Issue 7 > Resource Roundup > Vegetation
 
High winds ripped the greenhouse at Twin Creeks apart on Christmas Eve.

High winds ripped the greenhouse at Twin Creeks apart on Christmas Eve.

NPS photo.

Gusts topple greenhouse

On Christmas Eve, a storm packing high winds whipped through the Twin Creeks area outside of Gatlinburg, TN. In addition to bringing down trees, the wind caught the heavy plastic sheeting that made up the greenhouse’s walls and ripped them from the frame. The metal frame itself was also damaged, and hundreds of just-planted native seedlings flew from their neat rows into the forest. Through January and February vegetation crews are picking up the pieces and designing a new greenhouse facility to replace the destroyed one. The new building will be ready for next season’s planting and potential storms; the crew is designing it to withstand wind gusts up to 90 mph, which is higher than has been recorded in this location before.

“Adopt-a-trap” program to help us spot invasive insects—volunteers needed!

Have you ever wished there were more direct ways to help the park and its forests? Here’s your chance. Starting this April, the park is recruiting volunteers for a new Adopt-a-Trap program. Volunteers will take part in one of two projects:

 
Emerald Ash Borer.

The invasive Emerald Ash Borer is a potential threat to all ash trees in the park. We need volunteers to detect any borers that enter.

USDA APHIS photo.

(1) Adopt-an-EAB-Trap: from April-September, visit one trap in the park at least once a month (more often is welcome, too!) and check for possible Emerald Ash Borers (EAB). The EAB is a small, green beetle that kills ash trees. Your trap would be in one of 13 locations in Tennessee or North Carolina. We’d work with you to find a spot that was handy, and provide training in how to identify the EAB and what to do if you find one at your trap.
####################
Stated goal: Please carry the park newsletter passage further, starting right after its last sentence. The entries that come next are separate from the park newsletter passage.
####################
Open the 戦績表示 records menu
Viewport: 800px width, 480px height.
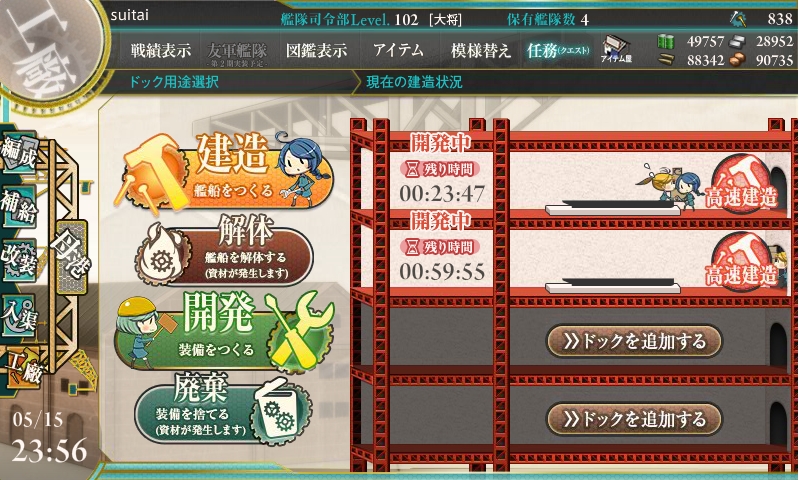point(160,50)
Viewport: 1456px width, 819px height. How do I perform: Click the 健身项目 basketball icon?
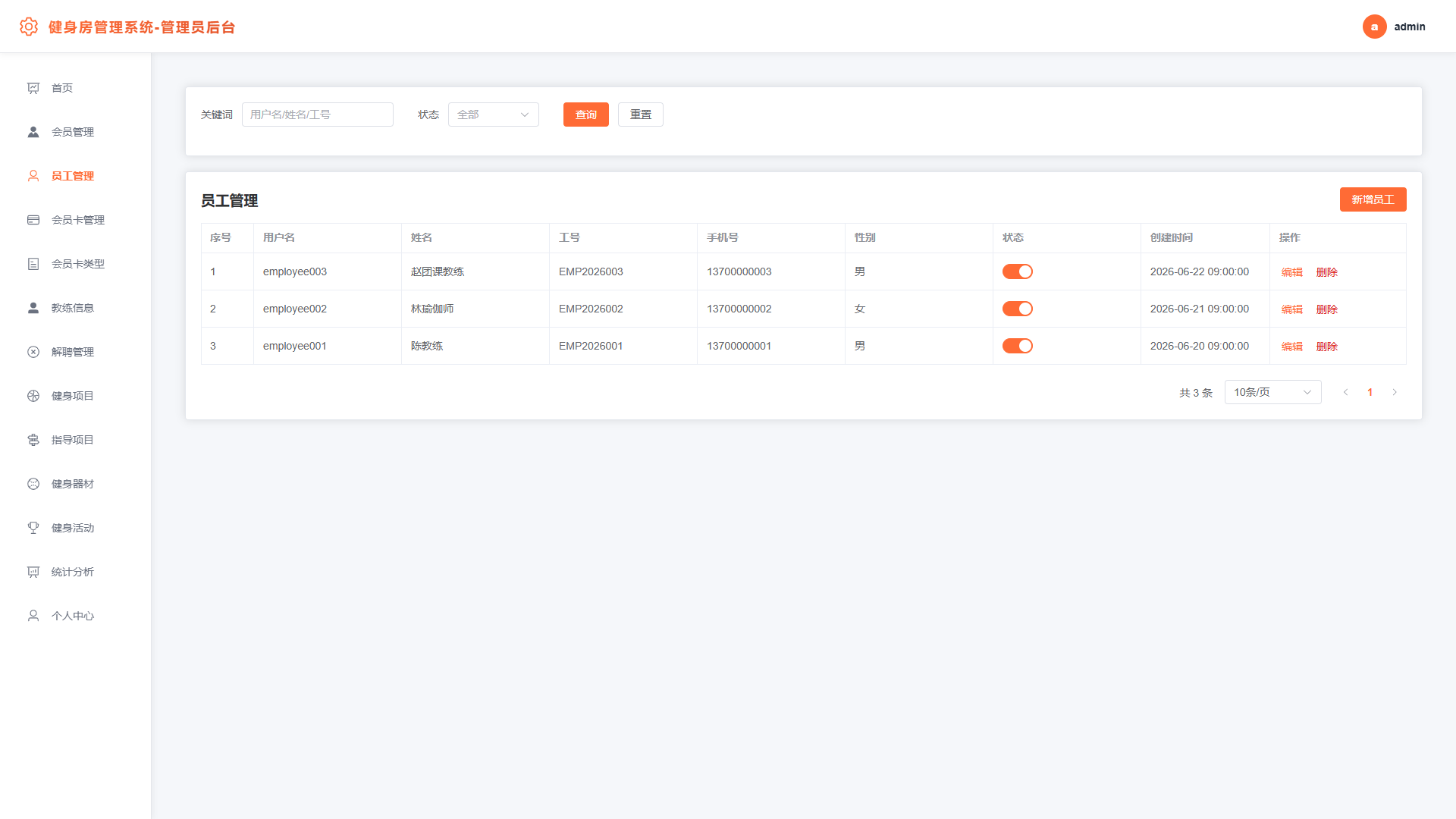tap(33, 396)
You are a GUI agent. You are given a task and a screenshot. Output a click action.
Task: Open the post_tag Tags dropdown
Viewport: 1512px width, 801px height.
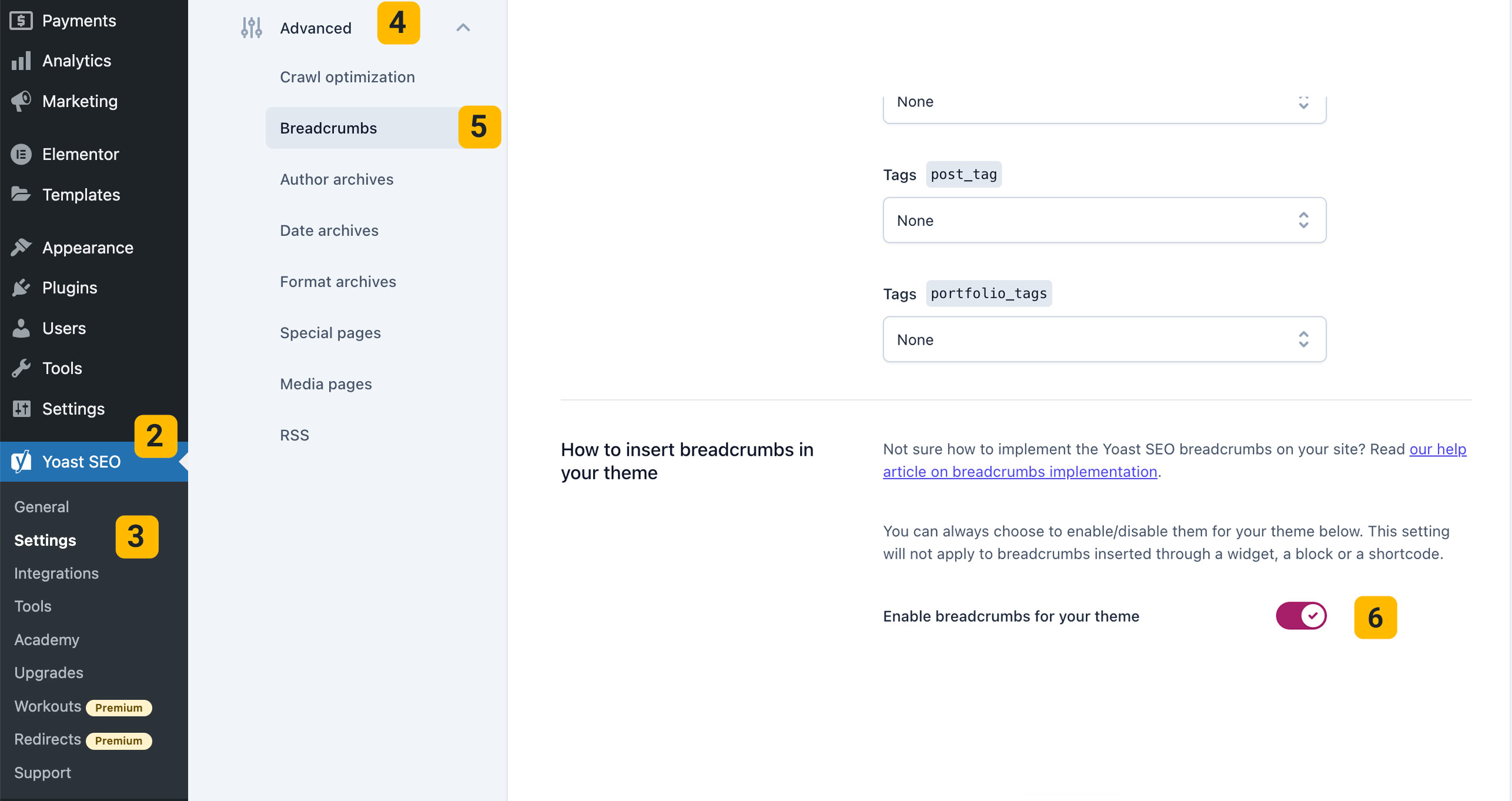[x=1104, y=221]
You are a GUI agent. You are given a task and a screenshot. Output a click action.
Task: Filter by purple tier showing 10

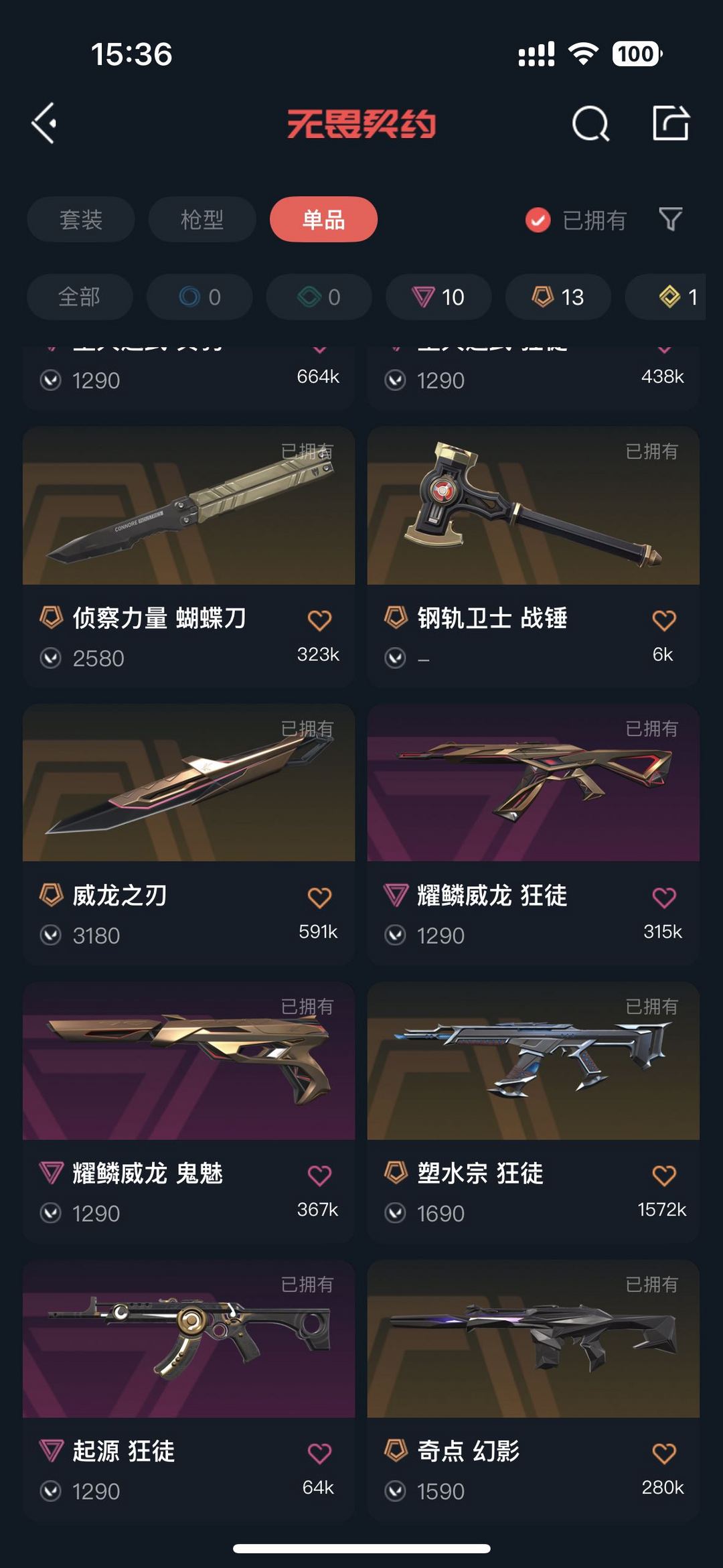click(x=438, y=297)
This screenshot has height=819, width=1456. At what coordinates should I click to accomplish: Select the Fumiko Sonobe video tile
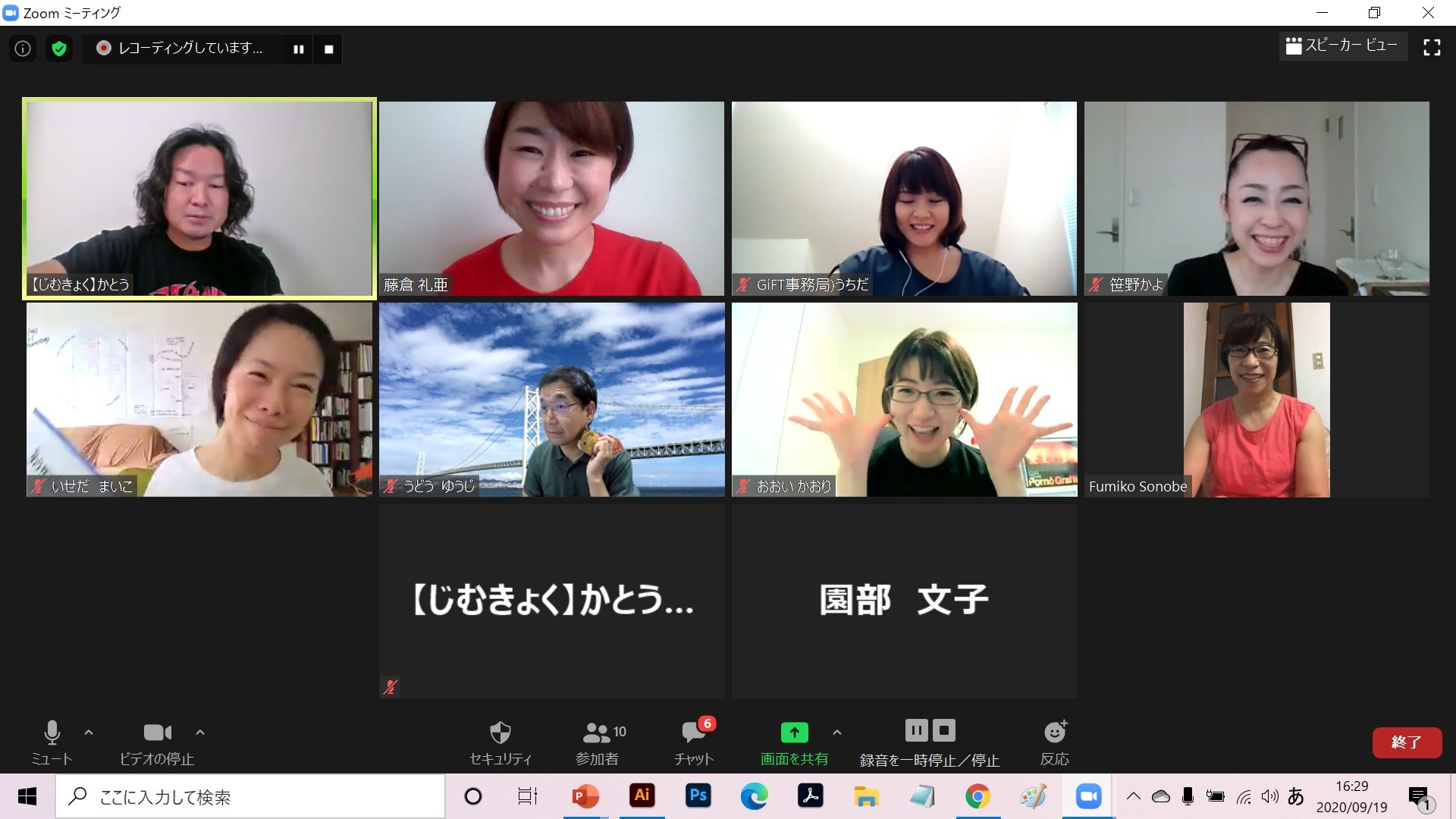click(1256, 400)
####################
Task output:
(2) Adopt-a-Gypsy-Moth-Trap: from May-September, drive once a month on an established route to check multiple gypsy moth traps hung in trees. All of the traps are accessible from the road, and you’ll get to drive on some of the park’s most scenic routes. Gypsy moths were found once in the park, and federal and state regulations require us to monitor a vast area for any more. Volunteer help is vital to the success of this program. Click here to email for more information.

Ash tree mapping—Cherokee HS students start out the season

On February 23, three Cherokee High School classes braved the chilly weather and mapped ash, butternut, and sycamore trees in plots at the Smokemont Campground. The ash locations will be entered into a GIS map and database, and will help vegetation managers model likely locations for more ash. This is important so they can hang traps to detect any invasive Emerald Ash Borers and know how much of the forest ash comprise should the population start to decline. Butternut trees are also threatened, not by a bug but by the Butternut Canker, so managers are interested in knowing where these relatively rare trees are found. Finally, we’re curious about what makes sycamore grow where it does: while sycamore generally thrive below about 2500 feet in elevation, sometimes they stop appearing below that. What makes these white trees that tower over streams suddenly stop? We aren’t sure, so managers and volunteers are collecting points that can be added to a map to look for patterns.

 

Maryville College students help eradicate invasive plants

On January 20, students from Environmental Ethics classes at Maryville College came to the park to help eradicate invasive species and clean up our scenic vistas. Eighty students and their professors walked, drove, and scrambled along sections of the Foothills Parkway near Walland; vegetation managers let about 20 students have at it in a plot thick with invasive plants, and in a matter of hours the students had pulled 1,567 honeysuckle vines and 3,457 privet plants. The other group split up to tackle the trash people toss over the overlooks on the way to Look Rock; they ended up filling 30 bags with garbage, in addition to hauling up old tires, motorcycle mounts, carpet and other debris.

Exotic spring break

The vegetation crew has been busy mapping exotic plant sites, so they know where to target their eradication efforts in the coming seasons. They’ve also been pulling garlic mustard—between heavy snows—and have eliminated over 300 plants. In the second week of March they’ll get some field help from the Breakaway Spring Break, a group of students who are spending their days pulling invasive plants in the mountains rather than sunning on a tropical beach. The spring break group will begin their work at the spot where the Maryville College group (listed above) stopped.

 
Invasive Longhorned beetles may be on the way to the Smokies.

Invasive Longhorned beetles may be on the way to the Smokies, and pose a threat to native vegetation.

USFS photo.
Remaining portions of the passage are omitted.